Over the last two centuries, global life expectancy has increased from 29 years to over 72 years of age. In 2016, The World Health Organisation estimated that since the turn of the millennium alone, average life expectancy around the world increased by 5.5 years; the fastest increase since the 1960s. Despite this progress and other positive developments in human lifespan, age remains a sensitive and uncomfortable subject for many people. A subject about which enquiring is still impolite and lying commonplace. But are we right to feel such discomfort at disclosing the number of years that have elapsed since our birth?
We’ve all heard the phrase ‘age is just a number’. But, age is actually 2 numbers. The first is the one nearly all of us identify with (or falsify), chronological age. How long we’ve been alive on this earth. The second number, less common but more interesting, is what scientists refer to as our biological age. How old our body seems; like an adult who’s lived for 50 years but has the physical condition of a 25-year-old. Biological age, sometimes called ‘true age’ or ‘real age’, is determined based on several factors. These include: how healthy we are, how fit or in shape we are, our mental cognition, and even our emotional health. Essentially, it is a measure of how well we are in both mind and body.
This new way of determining age is broken into two categories: health span and disease span. Our health span is the number of years we live free from diseases which, needless to say, affect the quality of our lives. Whereas disease span defines the number of years spent with a noticeable decline in health. This kind of information and analysis is not just for theoretical intrigue. Insurance companies are increasingly less interested in our chronological age, instead turning to more specialised profiling and statistical modelling in order to calculate an individual’s ‘actuarial age’. Better known as ‘life expectancy’. These mathematical computations discovered that people of vastly different chronological ages could in fact have the same number of actuarial years remaining (in their life expectancy projections). Put another way, a 40-year-old is not necessarily a better insurance proposition than an 80-year-old.

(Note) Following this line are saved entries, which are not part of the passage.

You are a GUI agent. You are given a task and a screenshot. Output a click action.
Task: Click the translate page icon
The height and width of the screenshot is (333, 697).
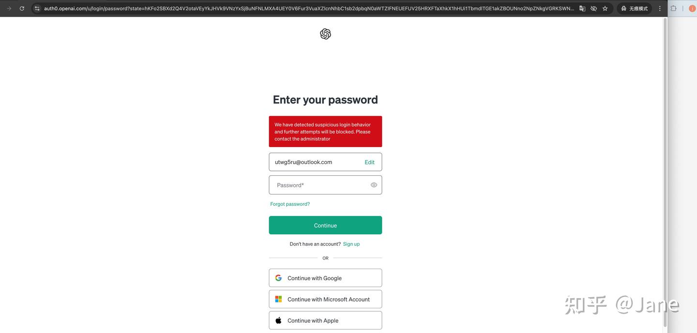[x=582, y=8]

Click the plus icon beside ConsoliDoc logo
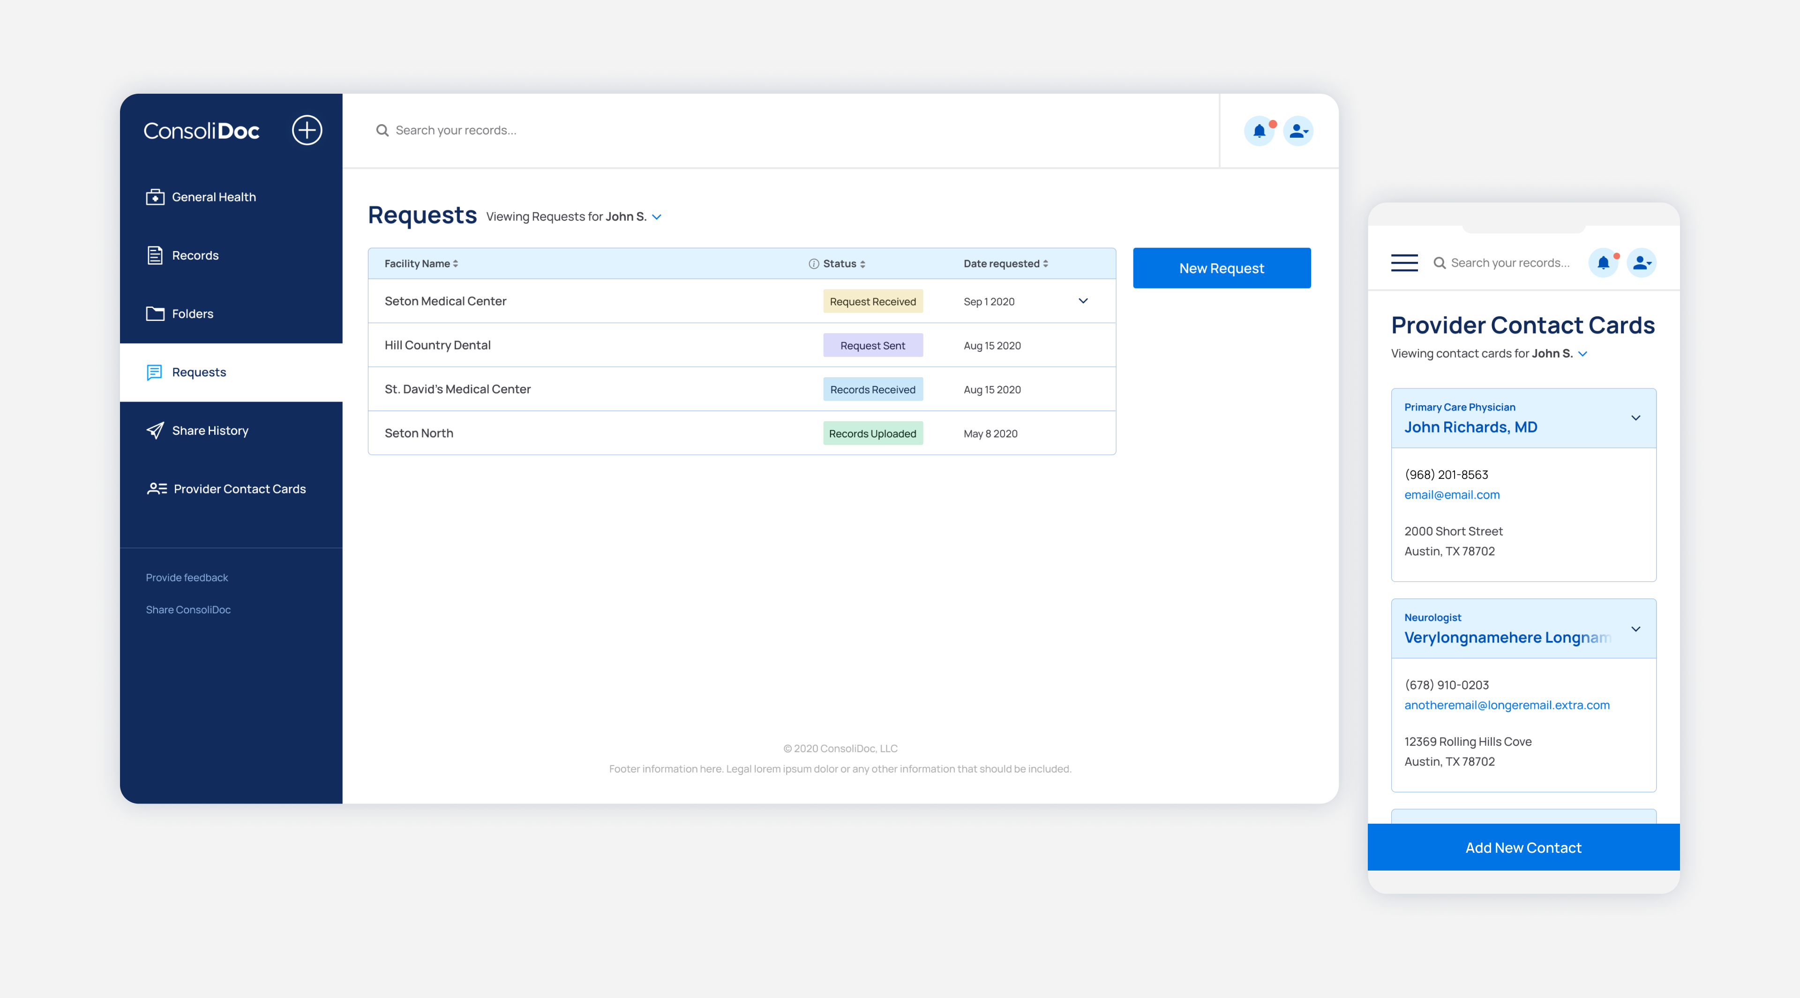(307, 130)

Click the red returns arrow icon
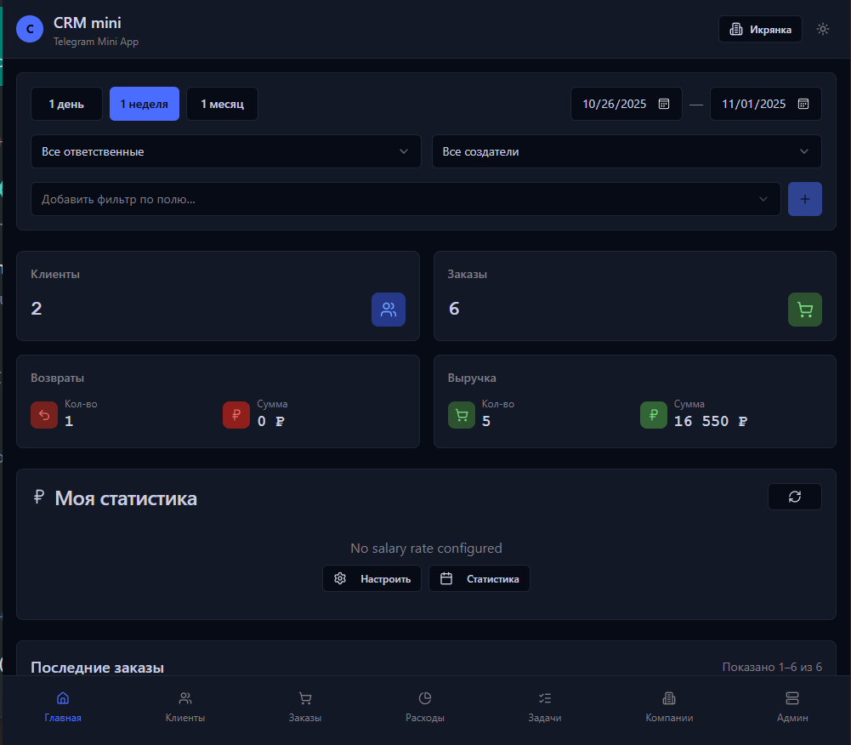43,415
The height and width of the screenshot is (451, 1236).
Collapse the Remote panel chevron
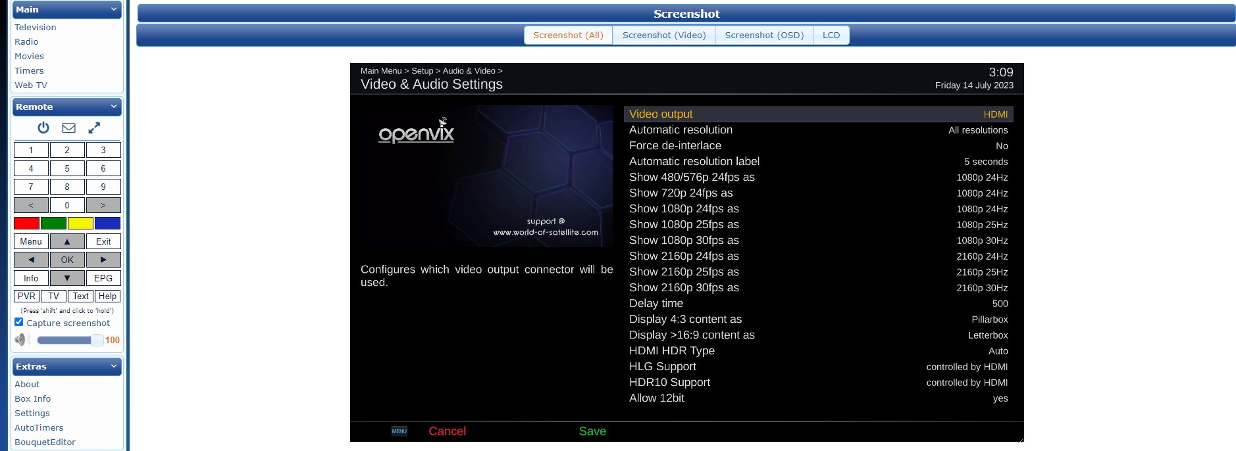coord(114,107)
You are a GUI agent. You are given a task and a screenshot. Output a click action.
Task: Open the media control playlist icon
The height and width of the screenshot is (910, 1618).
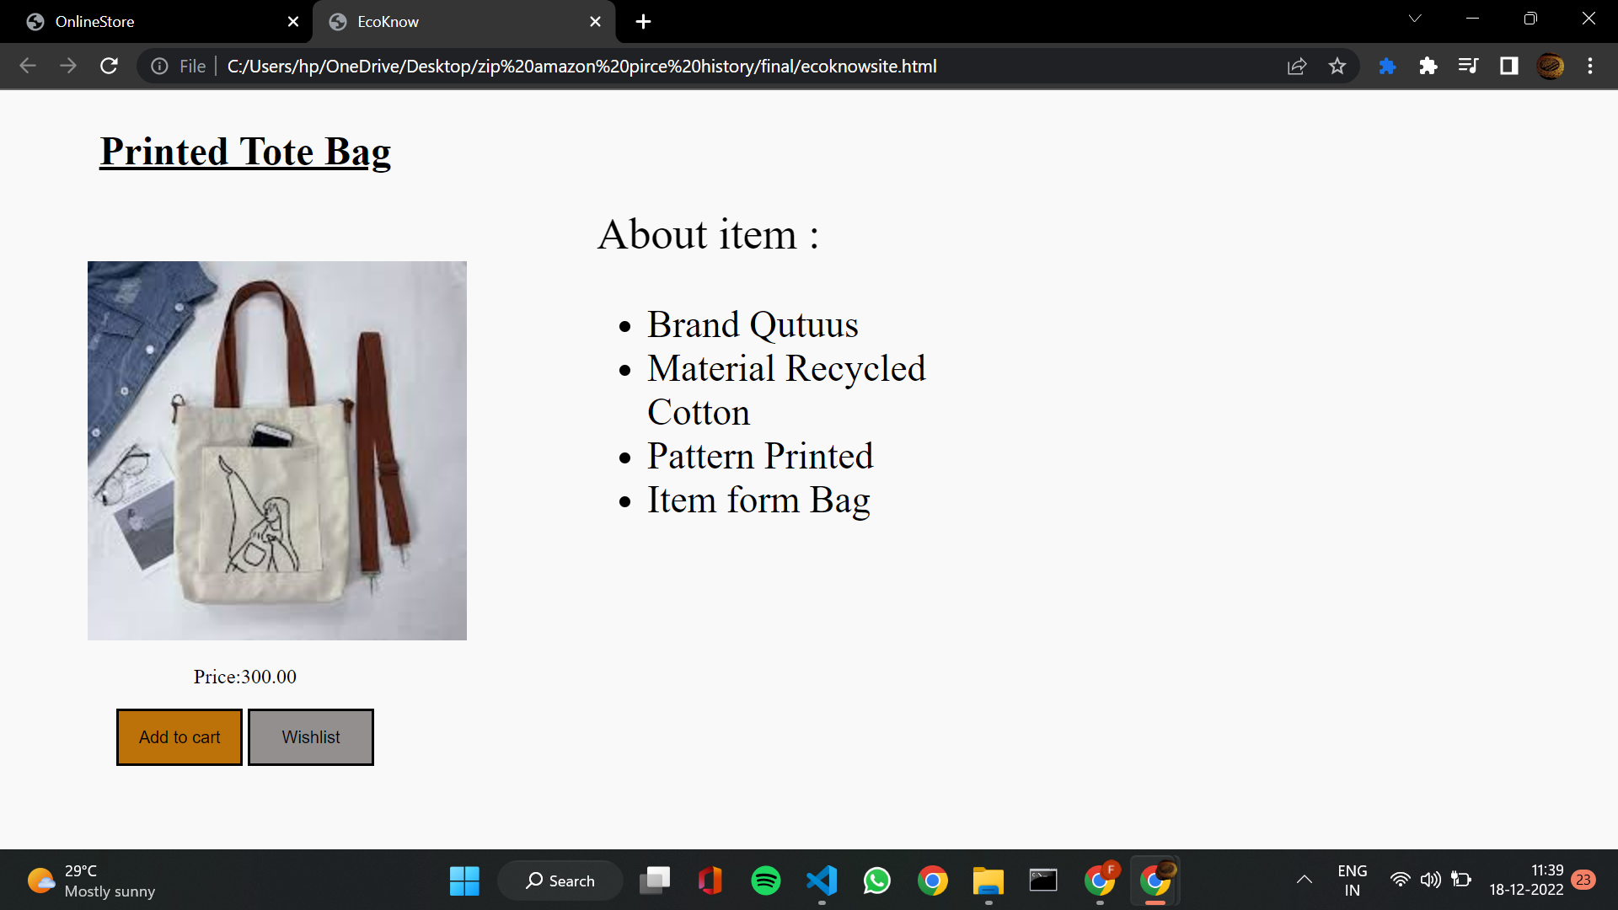tap(1468, 66)
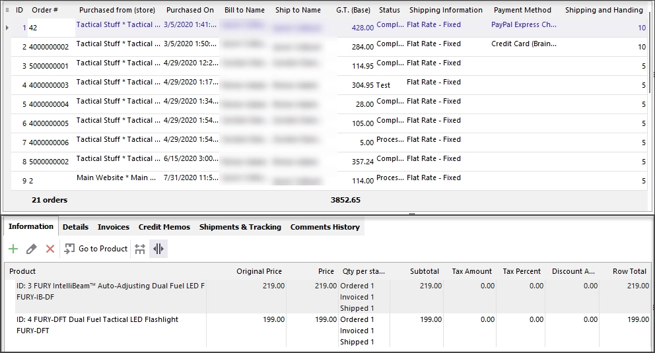Select the FURY-DFT Dual Fuel Tactical Flashlight row
The image size is (655, 353).
pyautogui.click(x=328, y=331)
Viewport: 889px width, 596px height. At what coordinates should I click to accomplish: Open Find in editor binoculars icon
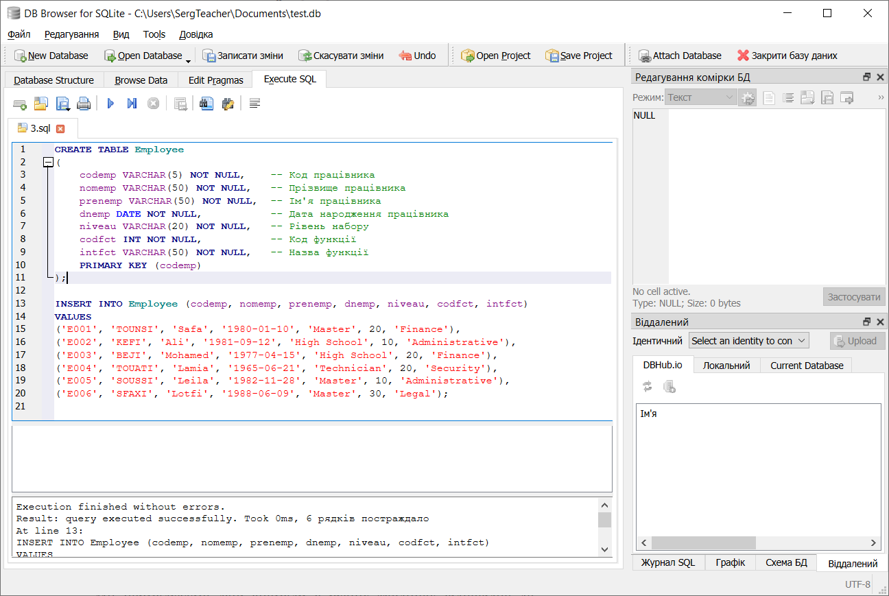(x=206, y=104)
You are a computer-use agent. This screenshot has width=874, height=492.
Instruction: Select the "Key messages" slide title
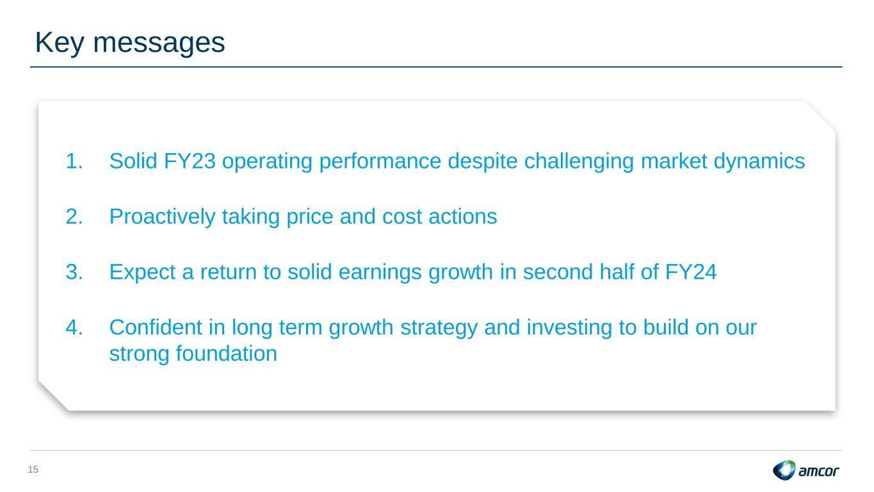point(130,42)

The recent classifications of health span and disease span came after the discovery of epigenetics; hailed by the scientific community as the most important discovery since DNA. Epigenetics is the study of changes in organisms caused by modification of gene expression, rather than alteration of the genetic code itself. The ways in which our environment and behaviours change how our genes work. Unlike genetic changes, this doesn’t involve altering our actual DNA sequence but, rather, how our body reads a DNA sequence. Epigenetics proves that we are not in fact destined to live out the same disease span as our ancestors. Though certain illnesses are coded into our genetics, it is our environment and lifestyle that determine whether or not these disease promoting genes are activated. So much so, that scientists now believe that less than 30% of our longevity is controlled by genetics, whilst 57% (the highest proportion) is attributed to our lifestyle.
We can’t turn back time and we can’t get any younger… Chronologically that is. Biologically, however, that’s exactly what we can do! We can reduce our biological age if we choose to make longevity a priority and take the necessary steps towards achieving it. These steps include: a healthy diet, limiting toxins, minimising stress, plentiful exercise, adequate sleep, physical conditioning, and regular health check-ups. It is, ultimately, the interaction of genes and environment that determines our rate of aging. Thus, it is essential that we take the time to understand our genetic history and individual bodily needs. This will enable each of us to take the right approach, including the right preventive measures, to suit our own unique pairing of genetic make-up and environment. After all, age is not a fixed number. Rather, it is a continuously evolving estimation of the interplay between three key elements: genetics, health, and lifestyle.